Two family members, a 50-year-old man and 45-year-old woman, remain in stable condition at Pali Momi Medical Center, the hospital said. Another family member was treated at an area hospital and released Thursday.

Rescuers said they had to cut the seat belt strapping the boy into his seat before they could free him from the submerged helicopter.

Pilot Ryan Rohner was flying the aircraft owned by tour company Genesis Helicopters when it crashed with four passengers aboard at about 10:30 a.m. on Thursday, 20 feet from the USS Arizona Memorial visitors center.

Rohner, who has been a pilot with the Hawaii Army National Guard since 1999, told an NTSB investigator that while in cruise flight over Ford Island, he felt a vibration followed by a grinding noise.

“Shortly after, the pilot heard a loud bang, scanned the instrument panel and saw that the engine instruments indicated the engine was still running, however, rotor rpm decreasing,” the report said.

“The pilot initiated an auto rotation to a grassy area near Contemplation Circle at the World War II Valor in the Pacific National Monument.
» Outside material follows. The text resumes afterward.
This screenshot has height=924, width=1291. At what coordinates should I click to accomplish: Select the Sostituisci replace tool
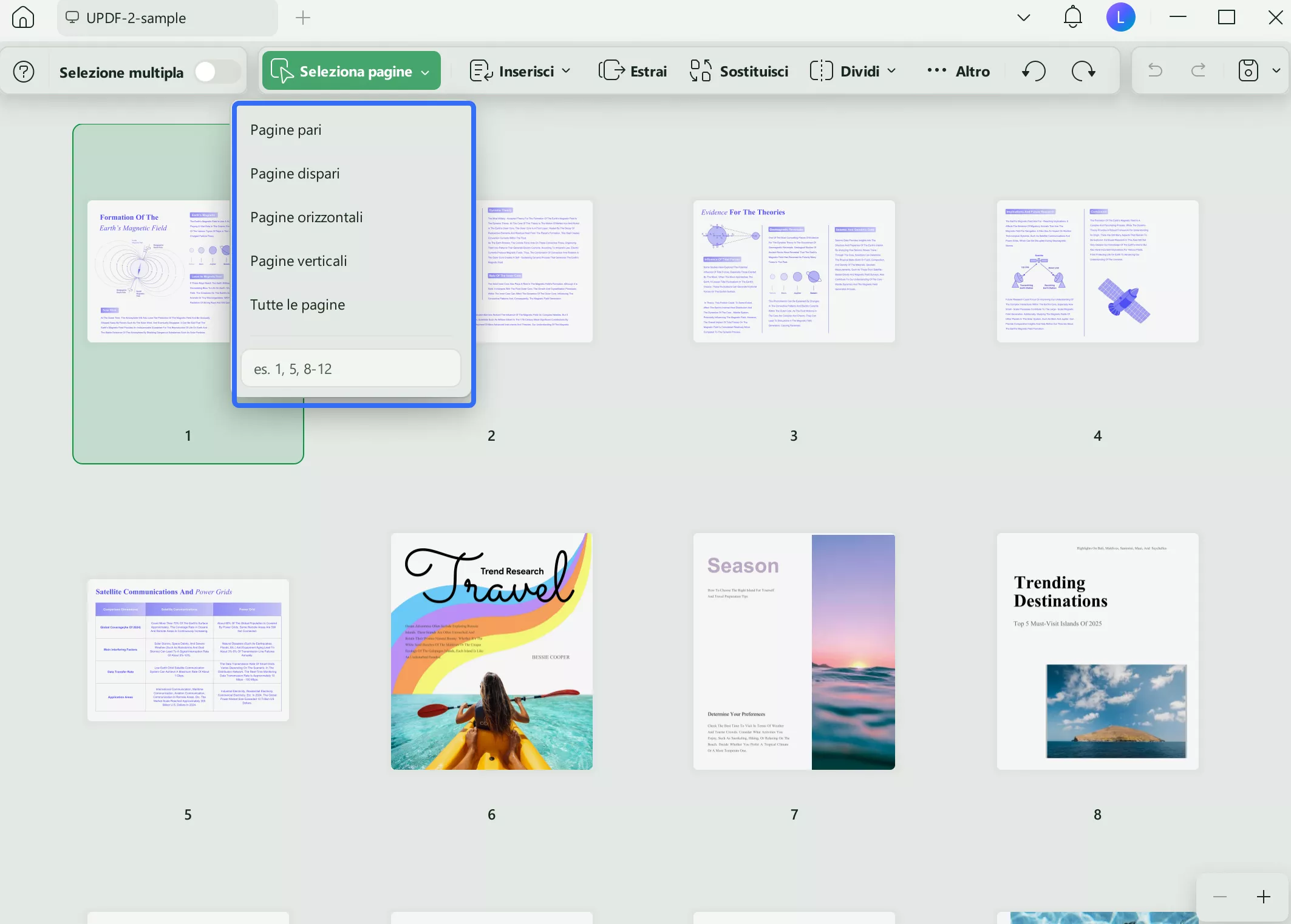coord(738,70)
As the pilot neared his intended landing area, he observed multiple people within the area. The pilot stated he initiated a left pedal turn, attempting to land close to the shoreline. Subsequently, the helicopter descended rapidly into the water, about 20 feet from the shoreline.”

Talking with an air traffic controller seconds before the crash, Rohner said he was heading toward the south ramp at Ford Island. An air traffic controller then asks the pilot to head instead toward the federal prison and hold in place for further direction.

Rohner acknowledges the request.

Twenty-two seconds later, Rohner issued a distress call: “Tower. Chopper 8. I think I’m going down.”

Rohner, a UH-60 Black Hawk helicopter pilot and a chief warrant officer, remains hospitalized at Tripler Army Medical Center. He is a pilot with Detachment C, 1st Battalion, 207th Aviation Regiment, according to the Hawaii Army National Guard.

Dobson was a horse jumper who competed in several equestrian shows throughout Ontario. He was a high school student at Centennial Collegiate Vocational Institute in Guelph, according to the Waterloo Region Record, an Ontario newspaper. In honor of the teen, flags flew at half-mast outside his high school, Centennial Collegiate Vocational Institute, this week.

The NTSB report said witnesses located at various locations at the World War II Valor in the Pacific National Monument reported observing the helicopter near their location traveling at a low altitude before it suddenly descended into the water.

The helicopter was submerged in about 40 feet of water.

The helicopter was recovered the day after the accident and rinsed with fresh water. All major structural components of the helicopter were recovered.

The wreckage was moved to a hangar at Honolulu Airport operated by Genesis Helicopters for further examination.